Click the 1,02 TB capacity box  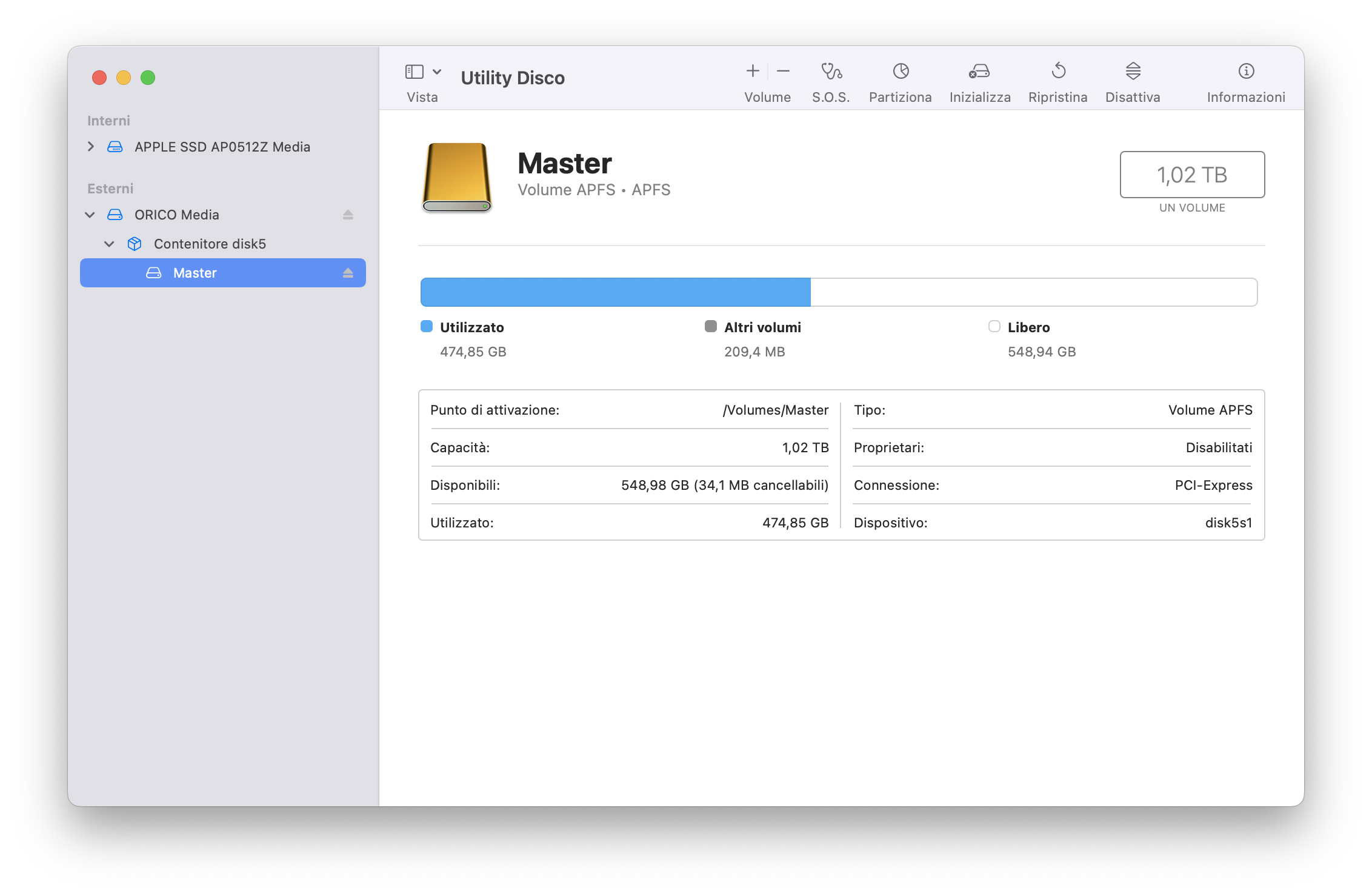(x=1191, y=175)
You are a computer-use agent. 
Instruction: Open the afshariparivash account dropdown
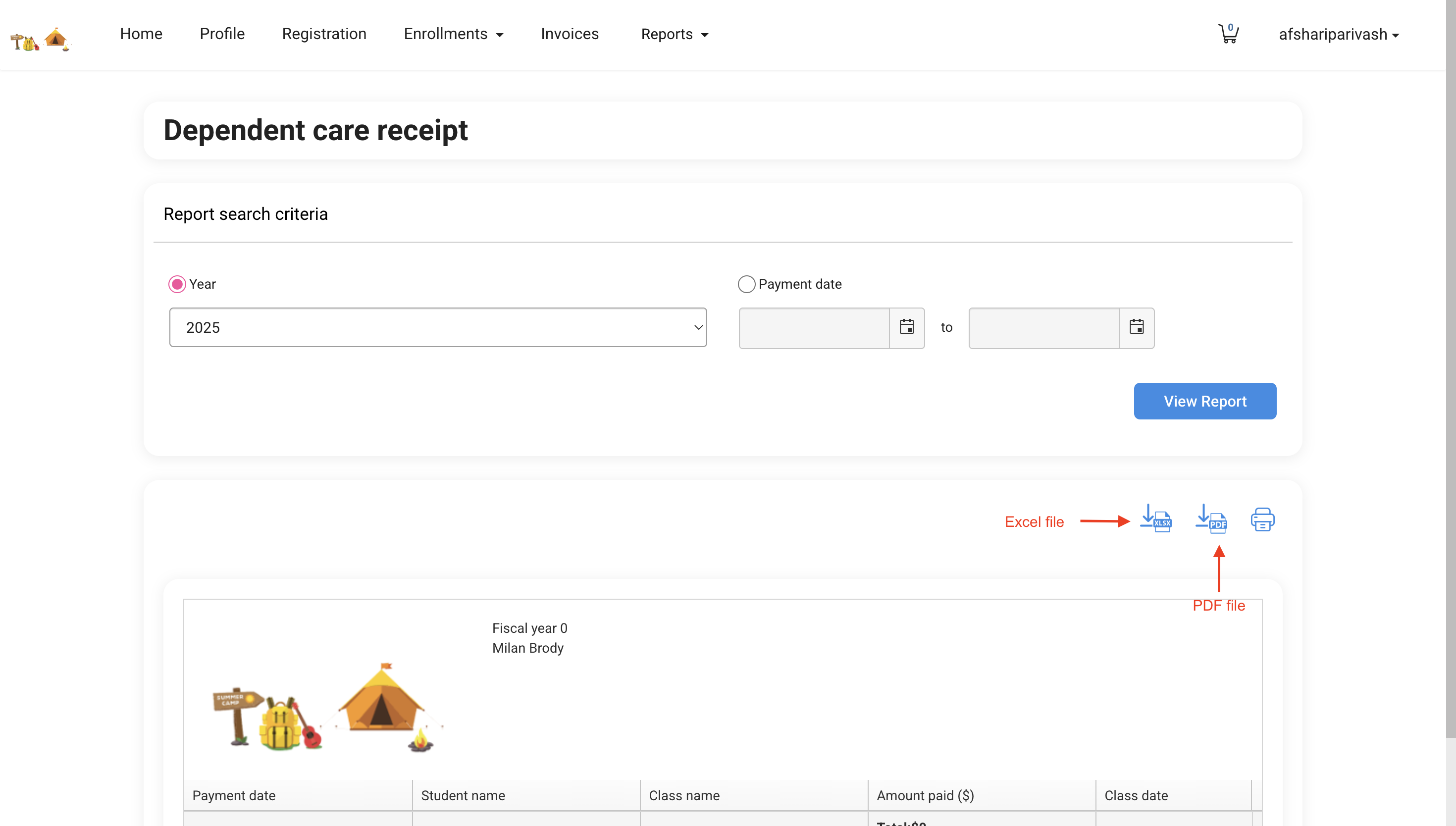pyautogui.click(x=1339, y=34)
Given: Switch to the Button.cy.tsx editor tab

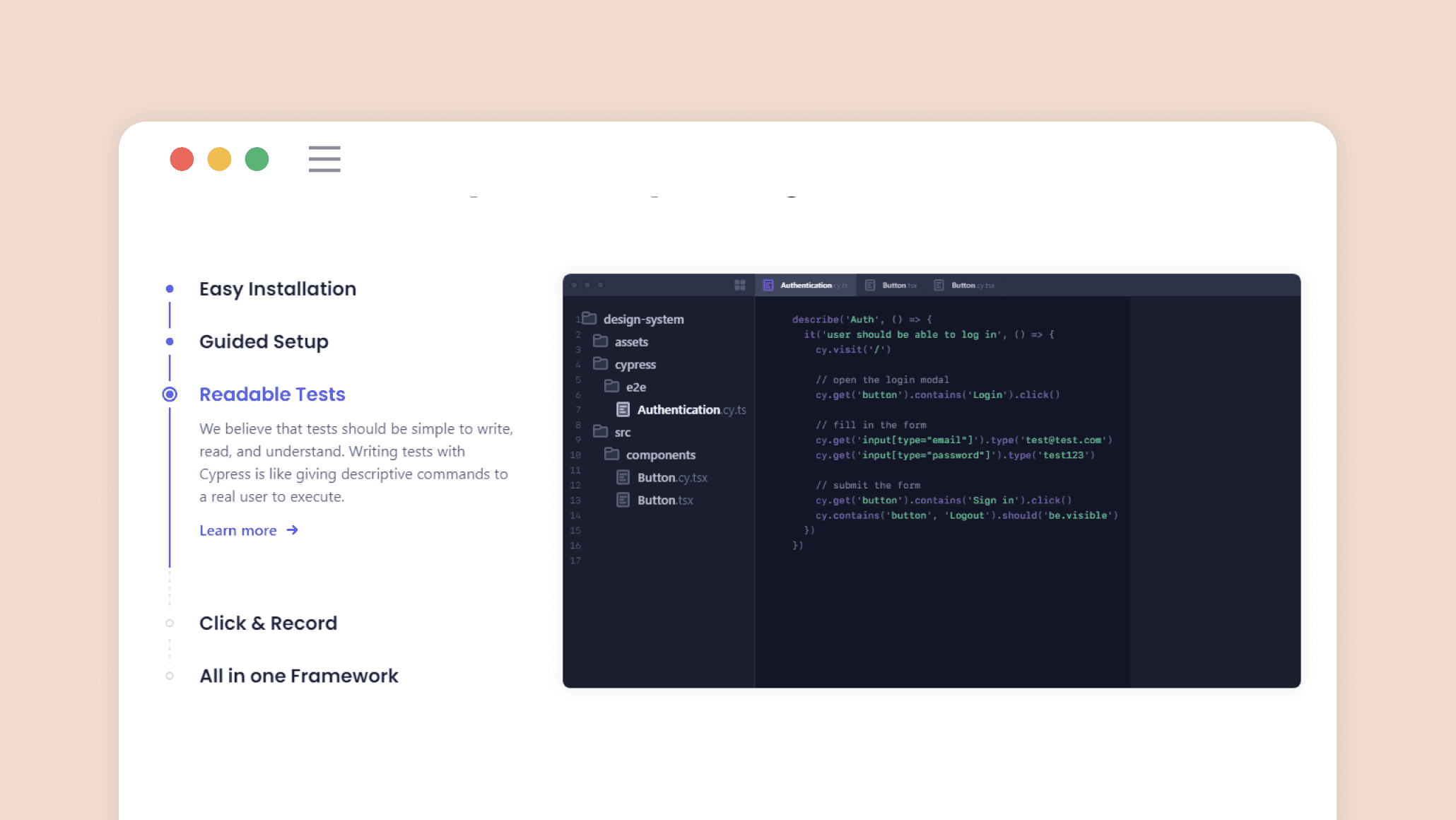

● Problem requirements
Your task is to set down exactly the lines that run from the line holding "You are a computer-use agent." through the close of the entries, including both ends. Pictures stay out.

● Your solution
You are a computer-use agent. 
Instruction: Open the afshariparivash account dropdown
pyautogui.click(x=1339, y=34)
Given: Switch to the Button.cy.tsx editor tab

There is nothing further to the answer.